Example comparison: 示例比较:
- σb_id=102(R ▷◁ S): Join first, then filter. 先连接,再过滤。
- (R ▷◁ σb_id=102(S)): Filter S first, then join. 先过滤 S,再连接。
Although results are the same, the second is much more efficient if S is large. 尽管结果相同,但如果 S 很大,第二种方法效率高得多。
In SQL, the user specifies what to compute, not how to compute it — the DBMS performs query optimization. 在 SQL 中,用户指定要计算什么,而不是如何计算——数据库管理系统执行查询优化。

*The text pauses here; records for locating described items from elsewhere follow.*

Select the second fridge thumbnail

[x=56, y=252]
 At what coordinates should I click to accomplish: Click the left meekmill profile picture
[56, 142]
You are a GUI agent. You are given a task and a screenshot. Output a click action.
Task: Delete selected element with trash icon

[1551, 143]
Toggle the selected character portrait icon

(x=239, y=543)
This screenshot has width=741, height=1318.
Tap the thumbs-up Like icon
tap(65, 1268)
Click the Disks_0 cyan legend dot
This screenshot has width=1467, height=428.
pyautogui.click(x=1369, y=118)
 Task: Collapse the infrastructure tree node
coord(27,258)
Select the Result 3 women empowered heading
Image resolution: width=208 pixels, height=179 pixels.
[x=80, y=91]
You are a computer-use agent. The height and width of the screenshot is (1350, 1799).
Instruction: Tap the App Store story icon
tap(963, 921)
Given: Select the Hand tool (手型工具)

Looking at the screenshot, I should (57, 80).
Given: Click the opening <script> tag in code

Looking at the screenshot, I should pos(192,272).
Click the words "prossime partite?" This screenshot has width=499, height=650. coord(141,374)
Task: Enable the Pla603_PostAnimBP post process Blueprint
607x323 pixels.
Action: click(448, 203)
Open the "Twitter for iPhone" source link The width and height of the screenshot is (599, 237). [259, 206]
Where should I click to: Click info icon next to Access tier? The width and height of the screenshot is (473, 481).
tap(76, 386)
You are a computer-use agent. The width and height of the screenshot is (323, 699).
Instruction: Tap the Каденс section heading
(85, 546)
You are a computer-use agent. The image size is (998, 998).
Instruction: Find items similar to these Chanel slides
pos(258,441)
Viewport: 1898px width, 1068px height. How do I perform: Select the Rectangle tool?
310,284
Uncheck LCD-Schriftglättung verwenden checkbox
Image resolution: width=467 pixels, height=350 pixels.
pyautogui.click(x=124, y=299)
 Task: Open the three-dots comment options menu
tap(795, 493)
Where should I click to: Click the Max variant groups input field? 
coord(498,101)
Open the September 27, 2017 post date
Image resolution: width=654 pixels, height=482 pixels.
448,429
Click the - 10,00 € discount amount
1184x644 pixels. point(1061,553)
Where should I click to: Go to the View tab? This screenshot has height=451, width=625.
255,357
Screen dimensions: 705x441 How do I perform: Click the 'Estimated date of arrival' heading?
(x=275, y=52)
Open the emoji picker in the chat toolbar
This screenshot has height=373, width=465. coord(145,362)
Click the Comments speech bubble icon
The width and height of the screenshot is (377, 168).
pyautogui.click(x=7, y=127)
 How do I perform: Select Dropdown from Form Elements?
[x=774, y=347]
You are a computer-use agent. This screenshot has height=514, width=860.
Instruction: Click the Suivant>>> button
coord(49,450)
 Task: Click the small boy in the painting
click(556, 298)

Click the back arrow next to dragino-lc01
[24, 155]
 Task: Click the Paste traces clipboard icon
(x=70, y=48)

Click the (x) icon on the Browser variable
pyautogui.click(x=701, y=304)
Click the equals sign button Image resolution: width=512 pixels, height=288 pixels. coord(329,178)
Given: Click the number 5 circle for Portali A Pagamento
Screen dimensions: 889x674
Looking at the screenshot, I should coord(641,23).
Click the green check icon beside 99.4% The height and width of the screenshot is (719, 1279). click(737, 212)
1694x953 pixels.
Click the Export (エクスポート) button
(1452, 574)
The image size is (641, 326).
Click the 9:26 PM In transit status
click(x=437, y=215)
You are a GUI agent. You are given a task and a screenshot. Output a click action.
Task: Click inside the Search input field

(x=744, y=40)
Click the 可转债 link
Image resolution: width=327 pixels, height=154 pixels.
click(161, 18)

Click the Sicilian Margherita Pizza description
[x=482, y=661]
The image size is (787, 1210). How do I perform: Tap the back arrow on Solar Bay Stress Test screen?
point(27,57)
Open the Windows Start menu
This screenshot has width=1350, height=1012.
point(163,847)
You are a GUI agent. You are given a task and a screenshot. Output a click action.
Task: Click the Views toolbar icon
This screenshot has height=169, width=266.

7. Other Data Models 其他数据模型
Document Data Model 文档数据模型
- Collection of hierarchical documents with field/value pairs. 包含字段/值对的层次化文档集合。
- Fields can contain:
字段可以包含:
- Scalars 标量
- Arrays 数组
- Pointers to other documents 指向其他文档
- Modern systems use JSON; older ones used XML or custom objects. 现代系统使用 JSON;旧系统使用 XML 或自定义对象。
- Solves some use cases but retains flat-file problems. 解决了一些用例,但保留了平面文件问题。
Vector Data Model 向量数据模型
- Represents 1D arrays for nearest-neighbor (NN) search (exact or approximate). 表示用于最近邻(NN)搜索的一维数组(精确或近似)。
- Used in semantic search, especially with embeddings from ML models (e.g., transformers). 用于语义搜索,尤其是在使用机器学习模型(如 transformers)的嵌入时。
- Supports integration with tools such as LangChain and OpenAI APIs. 支持与 LangChain 和 OpenAI API 等工具集成。
- Many relational DBMSs now support vector indexes (e.g.,
pgvector) for efficient NN search. 许多关系型数据库管理系统现在支持向量索引(例如pgvector),以实现高效的最近邻搜索。